Oleh sebab itu, Vu Duc Dam, yang turut menjabat sebagai kepala satgas penanganan Covid-19, akan mempertahankan strategi penanganan seperti sekarang. "Kami akan terus menangani Covid seperti saat ini," ujarnya.
Kendati demikian, Vietnam tetap akan berupaya untuk memperoleh vaksin. "Kita harus bersiap dengan kenyataan bahwa pandemi tidak akan berakhir hingga 2021. Vaksin di negara kita akan memasuki uji coba pada manusia bulan ini, tetapi tidak akan tersedia hingga akhir 2021," kata Vu Duc Dam.
Pada Agustus lalu Vietnam telah mengajukan permintaan untuk membeli 50-150 juta dosis vaksin Rusia. Vietnam adalah salah satu negara yang dinilai berhasil menangani pandemi Covid-19.
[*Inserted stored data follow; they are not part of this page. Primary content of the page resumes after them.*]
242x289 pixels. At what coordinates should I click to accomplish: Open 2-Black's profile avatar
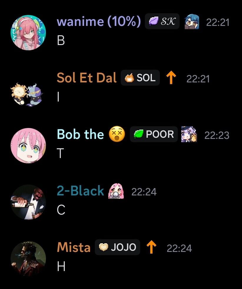28,202
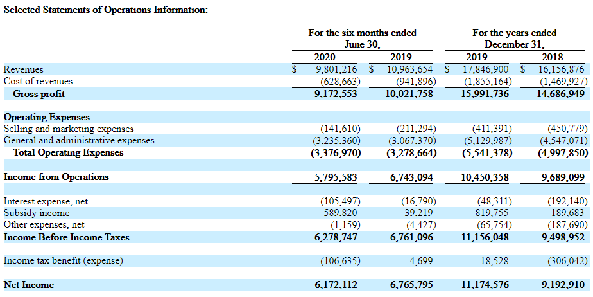This screenshot has width=593, height=297.
Task: Select the Selling and marketing expenses label
Action: 69,129
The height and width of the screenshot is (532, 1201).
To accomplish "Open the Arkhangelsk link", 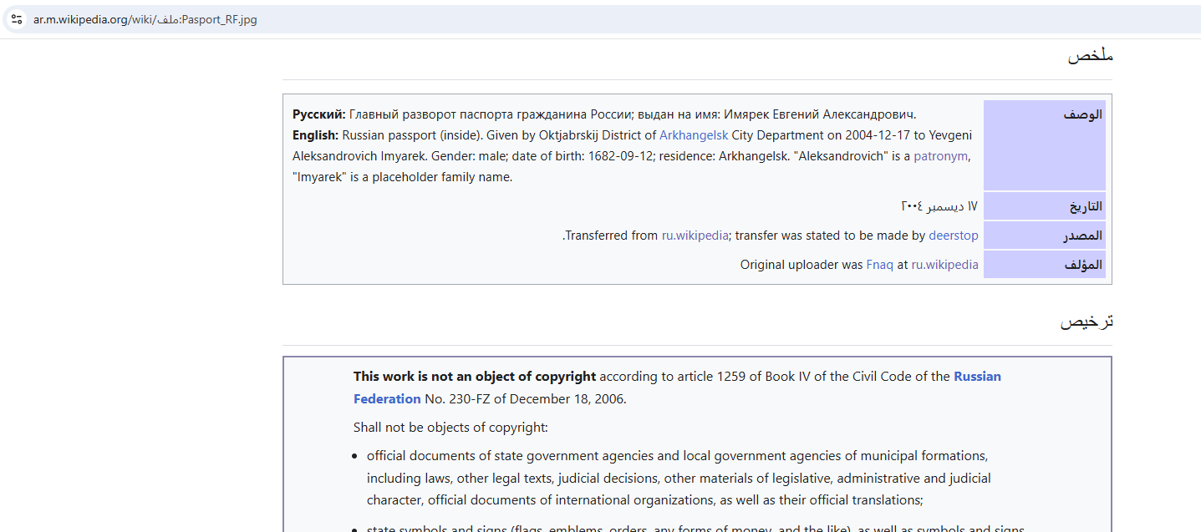I will coord(694,135).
Selama berbulan-bulan Vietnam melakukan pengujian massal Covid-19 secara agresif, menjalankan karantina terpusat dengan melibatkan militer, dan menutup perbatasan lebih dini.
Dengan langkah-langkah tersebut, Vietnam hanya mencatatkan 1.210 kasus virus korona dan 35 kematian. Selama lebih dari dua bulan tak ada penularan komunitas yang dilaporkan di negara tersebut.
Vietnam telah menghabiskan hampir 18 triliun dong untuk mengekang virus dan dampaknya. Namun keefektifan penanganannya telah menempatkan ekonominya di jalur untuk pulih lebih cepat daripada negara-negara lain.